The most forested country in Europe sends a worrying signal for EU’s climate hopes
Finland’s land sector is now a net source of carbon pollution, according to new data from Natural Resources Institute Finland.
Finland, the most densely forested country in Europe and a center of forest products manufacturing, is logging its forests so intensively that its land sector has converted from being a sink to a source of greenhouse gas emissions, according to the Natural Resources Institute of Finland (LUKE). The new data show that forests and other lands emitted 2.1 million tonnes more carbon dioxide (CO2) in 2021 than those lands removed from the atmosphere.
“This is bad news for the climate,” says Finnish MEP, ex-minister for environment in Finland Ville Niinistö (The Greens). “All EU countries should do more to increase their carbon sinks. Restoration of the natural carbon sinks and reforming all land use to be sustainable is a precondition of addressing climate change and also going beyond carbon neutrality. It is also necessary to address loss of biodiversity. The negative trend in Finland is a signal that even such a forested country cannot count on automatic influx of carbon sinks if it does not change the way it intensively uses forest resources.” .”
Forests are mainly responsible for CO2 uptake by the land sector as a whole, since urban and agricultural lands tend to be sources of greenhouse gas emissions. The EU’s climate mitigation plans rely on land use to increase its carbon sinks and increase the sustainability of all land use. Forests have an important role to sequester CO2 to help the bloc meet its greenhouse gas net reduction targets, and EU legislation sets CO2 uptake targets for the land sector of each member state as a way to achieve “net zero” emissions by 2050. Finland’s own target of carbon neutrality by 2035 was enacted into legislation on May 25, one day after the LUKE announcement that the land sector is now a net source of carbon emissions.
While the data from LUKE show Finland’s forests are still a net sink for carbon, forests are taking up less carbon each year. In 2010, forests took about 50 million tonnes of CO2 out of the atmosphere, but by 2019, that number had decreased by more than half, to about 20 million tonnes, while the LUKE data show the forest carbon sink had fallen to around 6.7 million tonnes by 2021. The LUKE analysis concludes that a surge in forest logging and decreasing forest growth were responsible for the land sector tipping over from being a net sink to a net source of carbon emissions.
“The forest industry keeps touting the ‘Nordic model’ of forestry, claiming it’s ‘sustainable,’” said Finnish MEP Sirpa Pietikäinen (EPP). “In fact, this is a red light warning that chopping down our last natural forests and replacing them with sterile plantations destroys ecosystems and floods ecosystem carbon into the atmosphere.
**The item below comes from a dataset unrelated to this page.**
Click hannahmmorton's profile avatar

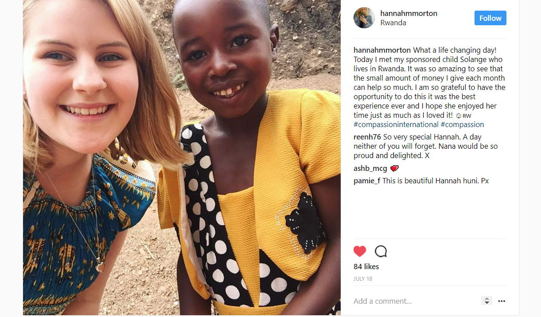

We must urgently recognize that forests cannot meet our demands, and reverse these emission trends, before it’s too late.”
Finland’s dependence on burning wood for renewable energy is largely responsible for the decline in forest carbon. Government data show Finland burns around 40 million tonnes of wood for energy per year, far more than it transforms into products. Manufacture of harvested wood products has remained fairly constant in recent years, but wood-burning for renewable energy has steeply increased, dwarfing energy input from wind, solar, and other renewable energy technologies. LUKE notes that while Finland burns about a third more secondary wood (sawdust, other mill residues) for energy than primary wood (wood sourced directly from forests), it is the increase in use of primary wood for energy that is driving harvesting to an unprecedented level.
Finland’s total greenhouse gas emissions excluding the land sector in 2021 were essentially the same as the previous year, but this reflects the treatment of energy from wood-burning as having zero CO2 emissions. In reality, burning wood emits more CO2 per unit energy generated than fossil fuels.
“When it comes to our emissions, it’s like we’re running in place,” says Finnish MEP Silvia Modig (The Left). “Burning wood may be counted as zero emissions at the smokestack, but logging forests decreases the forest carbon sink, so we don’t actually reduce the net amount of CO2 we’re emitting. Of course, people will always burn some wood for fuel, but it makes no sense to be spending billions in renewable energy subsidies on logging and burning forests for fuel when we could instead be allocating those funds to truly clean renewable energy,” concludes Modig.
The European Parliament will have a plenary session and vote on the Renewable Energy Directive on the 12th of September. In the vote, The Parliament will decide on the possible revision of the contents of the directive. The climate specialists, as well as the European Parliament’s Committee on Environment, recommend removing forest biomass from the Renewable Energy Directive.